***** Raw data *****

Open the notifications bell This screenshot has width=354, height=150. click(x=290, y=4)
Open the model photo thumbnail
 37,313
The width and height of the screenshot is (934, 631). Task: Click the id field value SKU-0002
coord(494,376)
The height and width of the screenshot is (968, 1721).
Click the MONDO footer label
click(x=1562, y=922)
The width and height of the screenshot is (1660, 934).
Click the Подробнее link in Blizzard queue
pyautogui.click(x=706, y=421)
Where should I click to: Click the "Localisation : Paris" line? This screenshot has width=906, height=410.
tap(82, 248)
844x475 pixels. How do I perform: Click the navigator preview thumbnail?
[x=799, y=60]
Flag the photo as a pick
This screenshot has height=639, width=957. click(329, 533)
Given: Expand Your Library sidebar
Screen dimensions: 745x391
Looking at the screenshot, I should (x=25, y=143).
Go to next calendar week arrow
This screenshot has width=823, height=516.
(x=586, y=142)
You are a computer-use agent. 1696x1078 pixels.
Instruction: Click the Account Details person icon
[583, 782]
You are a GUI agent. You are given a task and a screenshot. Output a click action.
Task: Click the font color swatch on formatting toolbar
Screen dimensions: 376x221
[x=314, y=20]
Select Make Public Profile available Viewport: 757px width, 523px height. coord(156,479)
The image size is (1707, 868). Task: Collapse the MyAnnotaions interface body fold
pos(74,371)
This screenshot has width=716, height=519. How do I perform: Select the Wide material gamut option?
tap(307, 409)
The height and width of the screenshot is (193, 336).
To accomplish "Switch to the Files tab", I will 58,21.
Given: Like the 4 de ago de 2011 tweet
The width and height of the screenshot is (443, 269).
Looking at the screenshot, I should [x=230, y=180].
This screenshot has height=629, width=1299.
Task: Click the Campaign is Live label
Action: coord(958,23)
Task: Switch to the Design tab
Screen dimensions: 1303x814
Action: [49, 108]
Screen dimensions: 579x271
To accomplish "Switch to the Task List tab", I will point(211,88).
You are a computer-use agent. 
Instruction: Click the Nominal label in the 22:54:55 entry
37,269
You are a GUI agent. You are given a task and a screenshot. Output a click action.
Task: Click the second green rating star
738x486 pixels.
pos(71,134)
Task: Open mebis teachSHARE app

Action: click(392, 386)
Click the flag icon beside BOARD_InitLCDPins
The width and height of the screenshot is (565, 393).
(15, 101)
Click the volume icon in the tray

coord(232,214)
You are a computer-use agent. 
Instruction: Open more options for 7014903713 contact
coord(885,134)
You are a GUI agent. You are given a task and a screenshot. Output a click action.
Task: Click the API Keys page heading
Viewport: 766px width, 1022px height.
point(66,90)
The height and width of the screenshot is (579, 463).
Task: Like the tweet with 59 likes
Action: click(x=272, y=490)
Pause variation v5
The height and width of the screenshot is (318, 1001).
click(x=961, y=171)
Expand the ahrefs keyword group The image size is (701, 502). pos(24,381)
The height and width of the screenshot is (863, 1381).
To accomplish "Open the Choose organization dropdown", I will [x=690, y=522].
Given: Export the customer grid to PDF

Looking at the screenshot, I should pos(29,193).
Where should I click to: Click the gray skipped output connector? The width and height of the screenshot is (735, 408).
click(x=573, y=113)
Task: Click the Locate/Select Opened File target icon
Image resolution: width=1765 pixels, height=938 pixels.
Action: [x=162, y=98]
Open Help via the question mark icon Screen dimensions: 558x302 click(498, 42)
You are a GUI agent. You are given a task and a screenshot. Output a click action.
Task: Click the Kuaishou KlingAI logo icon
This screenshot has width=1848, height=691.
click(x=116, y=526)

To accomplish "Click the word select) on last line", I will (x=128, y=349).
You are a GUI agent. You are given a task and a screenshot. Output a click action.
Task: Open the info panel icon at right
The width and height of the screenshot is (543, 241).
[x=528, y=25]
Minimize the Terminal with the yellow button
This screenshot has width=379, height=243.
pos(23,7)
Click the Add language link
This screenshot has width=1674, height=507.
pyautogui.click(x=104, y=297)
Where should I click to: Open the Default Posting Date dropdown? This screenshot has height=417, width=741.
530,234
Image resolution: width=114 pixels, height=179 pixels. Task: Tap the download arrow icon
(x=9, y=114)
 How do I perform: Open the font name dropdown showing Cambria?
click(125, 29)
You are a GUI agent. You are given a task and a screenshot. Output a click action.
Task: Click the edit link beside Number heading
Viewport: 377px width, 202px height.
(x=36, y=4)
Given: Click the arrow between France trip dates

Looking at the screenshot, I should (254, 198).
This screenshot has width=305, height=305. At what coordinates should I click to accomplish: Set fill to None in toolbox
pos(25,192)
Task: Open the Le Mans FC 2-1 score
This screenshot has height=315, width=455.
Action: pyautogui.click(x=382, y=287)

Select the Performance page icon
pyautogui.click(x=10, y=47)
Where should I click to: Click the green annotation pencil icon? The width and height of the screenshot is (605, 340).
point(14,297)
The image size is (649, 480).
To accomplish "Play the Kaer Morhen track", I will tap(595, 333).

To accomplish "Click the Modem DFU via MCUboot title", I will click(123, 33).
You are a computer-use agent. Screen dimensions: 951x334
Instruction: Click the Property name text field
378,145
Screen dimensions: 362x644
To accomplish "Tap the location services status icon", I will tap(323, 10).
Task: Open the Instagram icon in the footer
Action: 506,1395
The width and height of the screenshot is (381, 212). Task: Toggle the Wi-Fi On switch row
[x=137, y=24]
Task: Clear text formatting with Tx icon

*****

What to produce:
Put every line of the records above into a Markdown table with the columns "No." and "Text", numbering the rows in order and leaving out blank lines.

Exercise output:
| No. | Text |
|---|---|
| 1 | Open the notifications bell This screenshot has width=354, height=150. click(x=290, y=4) |
| 2 | Open the model photo thumbnail |
| 3 |  37,313 |
| 4 | The width and height of the screenshot is (934, 631). Task: Click the id field value SKU-0002 |
| 5 | coord(494,376) |
| 6 | The height and width of the screenshot is (968, 1721). |
| 7 | Click the MONDO footer label |
| 8 | click(x=1562, y=922) |
| 9 | The width and height of the screenshot is (1660, 934). |
| 10 | Click the Подробнее link in Blizzard queue |
| 11 | pyautogui.click(x=706, y=421) |
| 12 | Where should I click to: Click the "Localisation : Paris" line? This screenshot has width=906, height=410. |
| 13 | tap(82, 248) |
| 14 | 844x475 pixels. How do I perform: Click the navigator preview thumbnail? |
| 15 | [x=799, y=60] |
| 16 | Flag the photo as a pick |
| 17 | This screenshot has height=639, width=957. click(329, 533) |
| 18 | Given: Expand Your Library sidebar |
| 19 | Screen dimensions: 745x391 |
| 20 | Looking at the screenshot, I should (x=25, y=143). |
| 21 | Go to next calendar week arrow |
| 22 | This screenshot has width=823, height=516. |
| 23 | (x=586, y=142) |
| 24 | You are a computer-use agent. 1696x1078 pixels. |
| 25 | Instruction: Click the Account Details person icon |
| 26 | [583, 782] |
| 27 | You are a GUI agent. You are given a task and a screenshot. Output a click action. |
| 28 | Task: Click the font color swatch on formatting toolbar |
| 29 | Screen dimensions: 376x221 |
| 30 | [x=314, y=20] |
| 31 | Select Make Public Profile available Viewport: 757px width, 523px height. coord(156,479) |
| 32 | The image size is (1707, 868). Task: Collapse the MyAnnotaions interface body fold |
| 33 | pos(74,371) |
| 34 | This screenshot has width=716, height=519. How do I perform: Select the Wide material gamut option? |
| 35 | tap(307, 409) |
| 36 | The height and width of the screenshot is (193, 336). |
| 37 | To accomplish "Switch to the Files tab", I will 58,21. |
| 38 | Given: Like the 4 de ago de 2011 tweet |
| 39 | The width and height of the screenshot is (443, 269). |
| 40 | Looking at the screenshot, I should [x=230, y=180]. |
| 41 | This screenshot has height=629, width=1299. |
| 42 | Task: Click the Campaign is Live label |
| 43 | Action: coord(958,23) |
| 44 | Task: Switch to the Design tab |
| 45 | Screen dimensions: 1303x814 |
| 46 | Action: [49, 108] |
| 47 | Screen dimensions: 579x271 |
| 48 | To accomplish "Switch to the Task List tab", I will point(211,88). |
| 49 | You are a computer-use agent.  |
| 50 | Instruction: Click the Nominal label in the 22:54:55 entry |
| 51 | 37,269 |
| 52 | You are a GUI agent. You are given a task and a screenshot. Output a click action. |
| 53 | Task: Click the second green rating star |
| 54 | 738x486 pixels. |
| 55 | pos(71,134) |
| 56 | Task: Open mebis teachSHARE app |
| 57 | Action: click(392, 386) |
| 58 | Click the flag icon beside BOARD_InitLCDPins |
| 59 | The width and height of the screenshot is (565, 393). |
| 60 | (15, 101) |
| 61 | Click the volume icon in the tray |
| 62 | coord(232,214) |
| 63 | You are a computer-use agent.  |
| 64 | Instruction: Open more options for 7014903713 contact |
| 65 | coord(885,134) |
| 66 | You are a GUI agent. You are given a task and a screenshot. Output a click action. |
| 67 | Task: Click the API Keys page heading |
| 68 | Viewport: 766px width, 1022px height. |
| 69 | point(66,90) |
| 70 | The height and width of the screenshot is (579, 463). |
| 71 | Task: Like the tweet with 59 likes |
| 72 | Action: click(x=272, y=490) |
| 73 | Pause variation v5 |
| 74 | The height and width of the screenshot is (318, 1001). |
| 75 | click(x=961, y=171) |
| 76 | Expand the ahrefs keyword group The image size is (701, 502). pos(24,381) |
| 77 | The height and width of the screenshot is (863, 1381). |
| 78 | To accomplish "Open the Choose organization dropdown", I will [x=690, y=522]. |
| 79 | Given: Export the customer grid to PDF |
| 80 | Looking at the screenshot, I should pos(29,193). |
| 81 | Where should I click to: Click the gray skipped output connector? The width and height of the screenshot is (735, 408). |
| 82 | click(x=573, y=113) |
| 83 | Task: Click the Locate/Select Opened File target icon |
| 84 | Image resolution: width=1765 pixels, height=938 pixels. |
| 85 | Action: [x=162, y=98] |
| 86 | Open Help via the question mark icon Screen dimensions: 558x302 click(498, 42) |
| 87 | You are a GUI agent. You are given a task and a screenshot. Output a click action. |
| 88 | Task: Click the Kuaishou KlingAI logo icon |
| 89 | This screenshot has width=1848, height=691. |
| 90 | click(x=116, y=526) |
| 91 | To accomplish "Click the word select) on last line", I will (x=128, y=349). |
| 92 | You are a GUI agent. You are given a task and a screenshot. Output a click action. |
| 93 | Task: Open the info panel icon at right |
| 94 | The width and height of the screenshot is (543, 241). |
| 95 | [x=528, y=25] |
| 96 | Minimize the Terminal with the yellow button |
| 97 | This screenshot has width=379, height=243. |
| 98 | pos(23,7) |
| 99 | Click the Add language link |
| 100 | This screenshot has width=1674, height=507. |
| 101 | pyautogui.click(x=104, y=297) |
| 102 | Where should I click to: Open the Default Posting Date dropdown? This screenshot has height=417, width=741. |
| 103 | 530,234 |
| 104 | Image resolution: width=114 pixels, height=179 pixels. Task: Tap the download arrow icon |
| 105 | (x=9, y=114) |
| 106 |  How do I perform: Open the font name dropdown showing Cambria? |
| 107 | click(125, 29) |
| 108 | You are a GUI agent. You are given a task and a screenshot. Output a click action. |
| 109 | Task: Click the edit link beside Number heading |
| 110 | Viewport: 377px width, 202px height. |
| 111 | (x=36, y=4) |
| 112 | Given: Click the arrow between France trip dates |
| 113 | Looking at the screenshot, I should (254, 198). |
| 114 | This screenshot has width=305, height=305. At what coordinates should I click to accomplish: Set fill to None in toolbox |
| 115 | pos(25,192) |
| 116 | Task: Open the Le Mans FC 2-1 score |
| 117 | This screenshot has height=315, width=455. |
| 118 | Action: pyautogui.click(x=382, y=287) |
| 119 | Select the Performance page icon |
| 120 | pyautogui.click(x=10, y=47) |
| 121 | Where should I click to: Click the green annotation pencil icon? The width and height of the screenshot is (605, 340). |
| 122 | point(14,297) |
| 123 | The image size is (649, 480). |
| 124 | To accomplish "Play the Kaer Morhen track", I will tap(595, 333). |
| 125 | To accomplish "Click the Modem DFU via MCUboot title", I will click(123, 33). |
| 126 | You are a computer-use agent. Screen dimensions: 951x334 |
| 127 | Instruction: Click the Property name text field |
| 128 | 378,145 |
| 129 | Screen dimensions: 362x644 |
| 130 | To accomplish "Tap the location services status icon", I will tap(323, 10). |
| 131 | Task: Open the Instagram icon in the footer |
| 132 | Action: 506,1395 |
| 133 | The width and height of the screenshot is (381, 212). Task: Toggle the Wi-Fi On switch row |
| 134 | [x=137, y=24] |
| 135 | Task: Clear text formatting with Tx icon |